Sunday, April 6, 2008


The King graced Tangier last week. The Socco outside of the CdT was lined with metal barriers and hoards of men, women and children behind them, waiting for him to pass on his way to Friday prayer in Jama’Al Kabir. Bus loads of people from all over town steadily built a healthy crowd. Officers were posted every few feet to keep us off the streets and keep us from taking pictures of the square. In practice, most of them turned a blind eye, although they were especially adamant about every window in every building of the Socco remaining closed. Personally, if I were being cheered for, I would delight in the little window explosions of arms and heads and laundry. Maybe it is a security issue? It was so sad to see them all retreat into the darkness of their homes and offices.

We waited well past prayer time, in anticipation as the multiple prayer calls overlapped each other into one brilliant howling. I can only assume they delayed prayer until his arrival. It seems like something you might do for a King. Men in djellabas distributed miniature Moroccan flags and pictures of the King looking uncomfortable in his pink cushioned chair. The moment I held these free items in my hand I felt a surge of national pride run through me, and could hardly keep from waving them like a child.
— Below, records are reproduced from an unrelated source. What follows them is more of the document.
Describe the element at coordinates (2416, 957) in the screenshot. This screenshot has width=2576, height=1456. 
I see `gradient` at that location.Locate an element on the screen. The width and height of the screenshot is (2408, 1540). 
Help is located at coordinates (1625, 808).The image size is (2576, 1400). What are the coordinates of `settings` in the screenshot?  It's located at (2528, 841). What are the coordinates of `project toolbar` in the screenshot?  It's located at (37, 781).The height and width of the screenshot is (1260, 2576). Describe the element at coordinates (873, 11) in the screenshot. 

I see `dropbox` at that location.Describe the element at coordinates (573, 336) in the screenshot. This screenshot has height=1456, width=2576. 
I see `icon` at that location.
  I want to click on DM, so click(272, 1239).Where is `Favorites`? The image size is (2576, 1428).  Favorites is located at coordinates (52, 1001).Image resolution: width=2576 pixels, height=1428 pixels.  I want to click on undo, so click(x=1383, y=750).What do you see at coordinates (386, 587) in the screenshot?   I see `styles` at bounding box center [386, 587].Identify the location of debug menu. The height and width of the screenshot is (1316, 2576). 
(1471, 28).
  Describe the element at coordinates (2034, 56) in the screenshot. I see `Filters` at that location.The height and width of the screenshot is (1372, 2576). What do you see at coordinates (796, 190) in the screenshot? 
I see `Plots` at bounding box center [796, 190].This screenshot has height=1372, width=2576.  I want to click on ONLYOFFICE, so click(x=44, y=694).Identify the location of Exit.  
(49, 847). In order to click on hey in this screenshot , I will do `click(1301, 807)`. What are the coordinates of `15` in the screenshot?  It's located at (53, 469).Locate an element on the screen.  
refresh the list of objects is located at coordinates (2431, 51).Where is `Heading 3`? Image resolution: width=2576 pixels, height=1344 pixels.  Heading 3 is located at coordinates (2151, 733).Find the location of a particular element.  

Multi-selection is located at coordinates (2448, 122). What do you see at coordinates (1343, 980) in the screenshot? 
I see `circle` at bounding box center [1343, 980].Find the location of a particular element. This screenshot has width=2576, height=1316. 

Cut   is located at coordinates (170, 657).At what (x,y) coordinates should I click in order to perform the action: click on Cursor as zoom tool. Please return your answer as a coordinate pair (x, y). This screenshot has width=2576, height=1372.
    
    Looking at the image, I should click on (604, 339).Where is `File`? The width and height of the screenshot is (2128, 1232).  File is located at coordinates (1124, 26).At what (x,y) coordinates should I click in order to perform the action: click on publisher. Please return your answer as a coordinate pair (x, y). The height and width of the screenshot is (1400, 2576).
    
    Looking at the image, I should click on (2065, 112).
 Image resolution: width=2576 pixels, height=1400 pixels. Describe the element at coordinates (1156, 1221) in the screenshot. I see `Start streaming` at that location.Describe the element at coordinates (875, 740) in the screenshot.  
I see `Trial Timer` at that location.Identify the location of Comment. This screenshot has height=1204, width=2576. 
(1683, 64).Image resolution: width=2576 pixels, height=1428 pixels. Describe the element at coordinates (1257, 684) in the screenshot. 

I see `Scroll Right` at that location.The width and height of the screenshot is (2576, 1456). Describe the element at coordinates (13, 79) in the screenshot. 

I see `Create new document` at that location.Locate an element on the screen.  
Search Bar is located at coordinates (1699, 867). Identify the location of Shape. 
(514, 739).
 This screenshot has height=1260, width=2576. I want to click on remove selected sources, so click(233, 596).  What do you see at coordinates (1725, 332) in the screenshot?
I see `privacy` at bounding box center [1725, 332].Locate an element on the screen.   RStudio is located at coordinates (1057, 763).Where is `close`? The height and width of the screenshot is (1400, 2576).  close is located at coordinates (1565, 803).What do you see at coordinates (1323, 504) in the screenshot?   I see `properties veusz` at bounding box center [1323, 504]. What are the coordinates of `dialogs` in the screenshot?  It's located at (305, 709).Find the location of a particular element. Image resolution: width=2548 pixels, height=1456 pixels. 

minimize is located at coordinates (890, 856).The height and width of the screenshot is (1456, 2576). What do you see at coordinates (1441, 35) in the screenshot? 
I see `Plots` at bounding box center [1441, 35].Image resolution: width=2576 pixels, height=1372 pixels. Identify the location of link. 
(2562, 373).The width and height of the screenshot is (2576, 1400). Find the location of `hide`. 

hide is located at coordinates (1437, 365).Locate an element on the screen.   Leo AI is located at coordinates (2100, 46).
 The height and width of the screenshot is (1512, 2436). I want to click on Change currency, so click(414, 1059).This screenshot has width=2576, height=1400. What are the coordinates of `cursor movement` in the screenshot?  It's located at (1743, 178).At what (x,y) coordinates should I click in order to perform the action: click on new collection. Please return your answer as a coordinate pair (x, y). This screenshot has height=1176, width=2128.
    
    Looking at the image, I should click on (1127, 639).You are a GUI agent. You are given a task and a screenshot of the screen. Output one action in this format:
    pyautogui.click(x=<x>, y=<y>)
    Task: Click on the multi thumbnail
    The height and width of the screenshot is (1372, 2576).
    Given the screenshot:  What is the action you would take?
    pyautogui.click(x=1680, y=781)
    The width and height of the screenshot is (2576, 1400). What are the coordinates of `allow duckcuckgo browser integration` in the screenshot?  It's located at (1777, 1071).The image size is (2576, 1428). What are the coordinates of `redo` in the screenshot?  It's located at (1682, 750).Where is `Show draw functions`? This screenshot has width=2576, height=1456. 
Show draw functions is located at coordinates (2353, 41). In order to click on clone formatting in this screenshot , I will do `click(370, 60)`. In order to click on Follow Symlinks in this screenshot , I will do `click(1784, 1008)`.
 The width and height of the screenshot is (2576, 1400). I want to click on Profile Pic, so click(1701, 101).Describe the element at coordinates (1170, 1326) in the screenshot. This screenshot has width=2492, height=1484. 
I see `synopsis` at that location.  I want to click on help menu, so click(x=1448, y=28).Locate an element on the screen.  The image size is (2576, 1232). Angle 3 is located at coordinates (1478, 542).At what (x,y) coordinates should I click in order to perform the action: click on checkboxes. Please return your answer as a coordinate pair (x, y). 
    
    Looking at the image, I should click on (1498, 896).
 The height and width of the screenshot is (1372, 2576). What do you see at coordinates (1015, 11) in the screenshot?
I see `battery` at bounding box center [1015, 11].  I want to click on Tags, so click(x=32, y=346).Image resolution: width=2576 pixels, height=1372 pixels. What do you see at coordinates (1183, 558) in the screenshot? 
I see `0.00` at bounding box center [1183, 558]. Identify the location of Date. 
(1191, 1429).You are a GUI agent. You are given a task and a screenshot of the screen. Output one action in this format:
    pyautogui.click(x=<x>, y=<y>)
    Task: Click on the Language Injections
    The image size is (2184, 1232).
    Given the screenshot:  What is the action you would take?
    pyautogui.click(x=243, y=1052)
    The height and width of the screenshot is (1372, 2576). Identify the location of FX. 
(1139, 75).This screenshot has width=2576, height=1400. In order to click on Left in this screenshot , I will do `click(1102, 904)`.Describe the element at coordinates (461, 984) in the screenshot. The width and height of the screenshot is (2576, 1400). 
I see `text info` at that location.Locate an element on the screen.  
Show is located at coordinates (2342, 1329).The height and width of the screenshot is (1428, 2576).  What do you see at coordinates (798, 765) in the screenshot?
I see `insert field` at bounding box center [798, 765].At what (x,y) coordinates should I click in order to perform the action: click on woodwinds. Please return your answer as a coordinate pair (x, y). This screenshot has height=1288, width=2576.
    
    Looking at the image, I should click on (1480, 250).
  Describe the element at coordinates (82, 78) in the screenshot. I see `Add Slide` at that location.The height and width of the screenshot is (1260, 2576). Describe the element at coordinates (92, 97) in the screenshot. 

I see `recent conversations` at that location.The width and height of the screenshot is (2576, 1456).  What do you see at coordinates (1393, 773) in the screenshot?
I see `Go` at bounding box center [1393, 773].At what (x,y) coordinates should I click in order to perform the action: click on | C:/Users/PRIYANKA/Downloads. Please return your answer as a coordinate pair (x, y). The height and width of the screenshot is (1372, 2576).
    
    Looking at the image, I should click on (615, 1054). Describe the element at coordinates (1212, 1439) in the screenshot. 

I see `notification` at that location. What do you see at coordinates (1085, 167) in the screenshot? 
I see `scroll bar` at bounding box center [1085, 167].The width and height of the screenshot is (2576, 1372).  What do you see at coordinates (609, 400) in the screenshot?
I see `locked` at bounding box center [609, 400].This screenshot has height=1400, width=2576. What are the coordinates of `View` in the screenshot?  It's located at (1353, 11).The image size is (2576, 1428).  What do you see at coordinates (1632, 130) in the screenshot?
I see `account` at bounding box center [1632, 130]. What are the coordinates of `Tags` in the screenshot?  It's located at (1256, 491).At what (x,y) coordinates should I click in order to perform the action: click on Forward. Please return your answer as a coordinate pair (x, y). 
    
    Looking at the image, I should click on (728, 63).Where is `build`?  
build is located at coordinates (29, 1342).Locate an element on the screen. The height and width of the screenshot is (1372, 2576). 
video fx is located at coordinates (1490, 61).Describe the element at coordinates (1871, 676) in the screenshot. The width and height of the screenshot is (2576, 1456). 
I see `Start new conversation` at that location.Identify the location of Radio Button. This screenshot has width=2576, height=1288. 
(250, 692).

His passing was announced by a handful of tiny black cars, speeding in circles as though the controlling of hand of a giant three year old was guiding them. The King sighting consisted of one arm, waving.

1 comment:

Anonymous said...

Hey there: This past December, I was in the south-east of Morocco, headed home from the desert, when the King was passing through. I was travelling in a grand taxi, and every ton or village we hit, we had to stop, as the King's security was there and made everyone pull over and wait until the King drove by. Somehow, we would hit another town, and he would be behind us again, so we had to stop. It was actually quite entertaining, and like you, I felt happy to be a part of such a neat event. People certainly were enthusiastic about the King, and clearly he has done a fair bit in terms of liberal progress, particularly where women's rights are concerned. However, I think people could truly be sincerely happy about their king if poverty in Morocco were not such an issue.